It’s starting to get colder and the leaves are finally changing and I’m pretty freaking happy about it. As an October baby, the changing of the leaves is literally one of the things I look forward to most before the frigid New England winter decided to set in.
Walking along the Esplanade behind my brownstone, I feel like I’m transported back home where I’m surrounded by endless foliage. The hues of orange and red and yellow just invoke this nostalgia from childhood. Growing up, my house was surrounded with countless 100-year-old Elm trees that would droop down into my bedroom windows. Whenever I needed a moment of solitude, I could always just look out my window, stare at the trees, see the birds building a nest and just breathe. All those Elm trees are gone now thanks to a little thing called Dutch Elm Disease and now I’m reliant on other place’s foliage to find solitude between September and November.
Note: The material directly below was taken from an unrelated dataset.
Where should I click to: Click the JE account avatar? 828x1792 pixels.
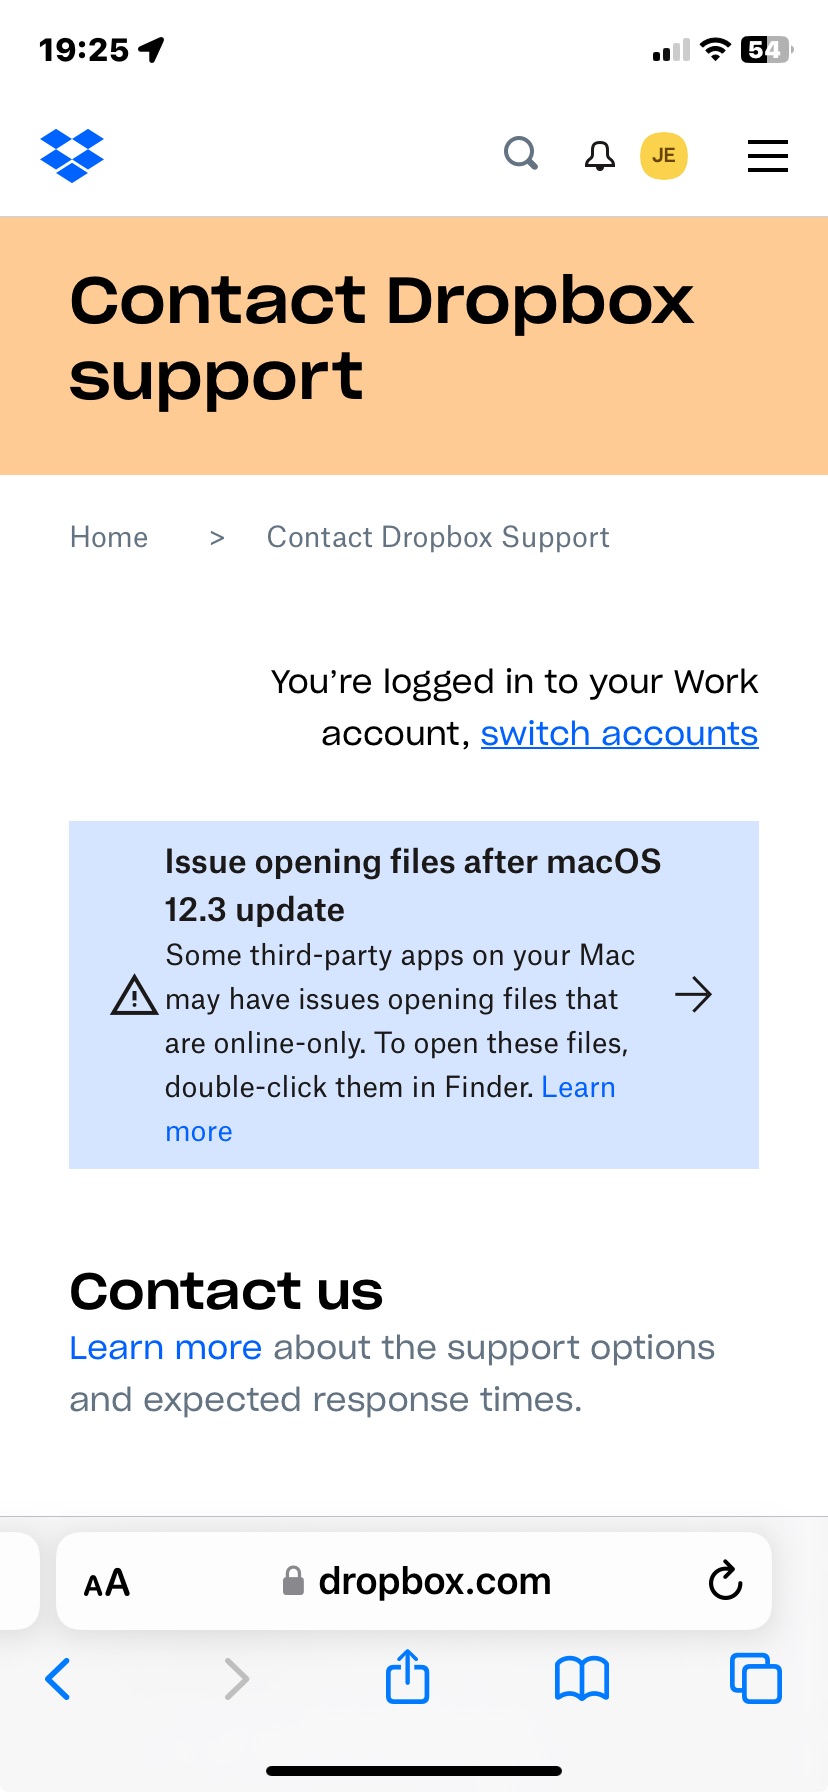(663, 155)
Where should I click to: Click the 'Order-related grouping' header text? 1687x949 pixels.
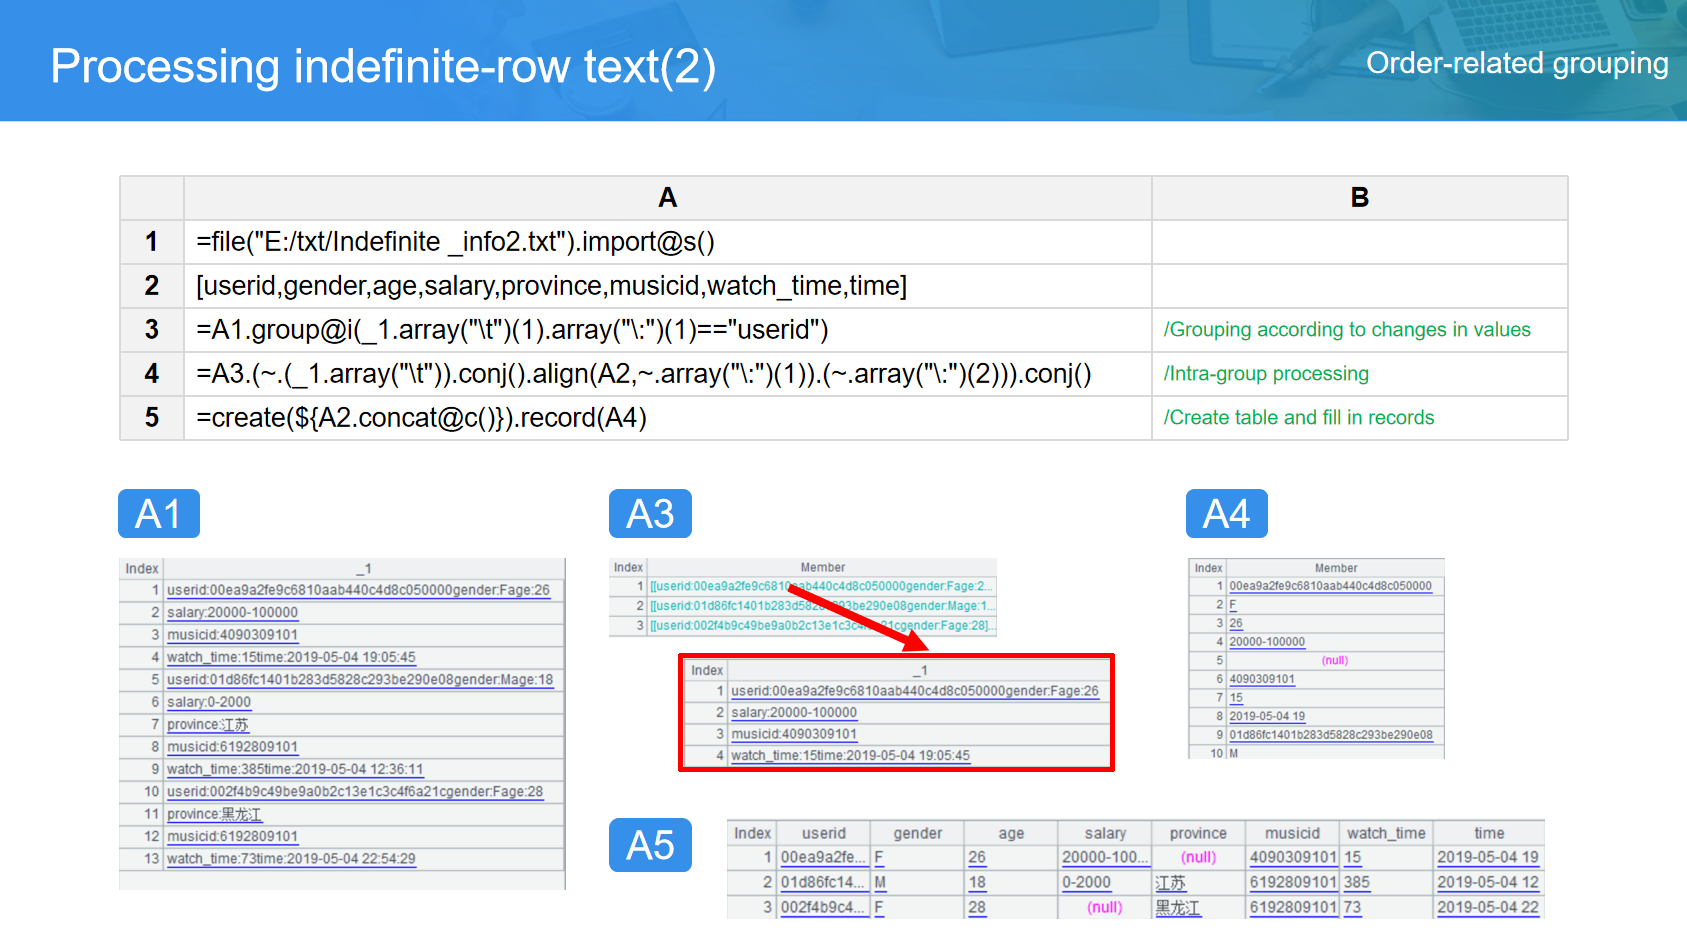(1516, 63)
Okay, so now we’re over staring at all the pretty colors, let’s talk about the look and the inspiration. With this rather warm Autumn this year, transitioning into colder weather has been tricky. The day of this shoot, it started out in the mid-50s and by the time we wrapped the temperature was in the low-70s. Needless to say, the cape became unnecessary. The look still worked both ways though, I’m wearing a grey All Saints sweater, American Apparel slim slacks that I upgraded to trendy, ripped denim, Steve Madden cheetah slip ons, and my favorite Topman cape. The look, for me, is the perfect sophisticated fall outfit that can easily be modified as the daily weather changes. Casual, chic and comfortable.
Shooting this look was great, too. I usually don’t venture too far East or West down the Esplanade that isn’t directly behind my brownstone, so making the venture out and exploring new parts of the city was great. Especially since I usually only see from the backseat of an Uber going down Storrow Drive. So enjoy the photos as they remind you of a very catchy, yet slightly problematic Disney song, Colors of the Wind.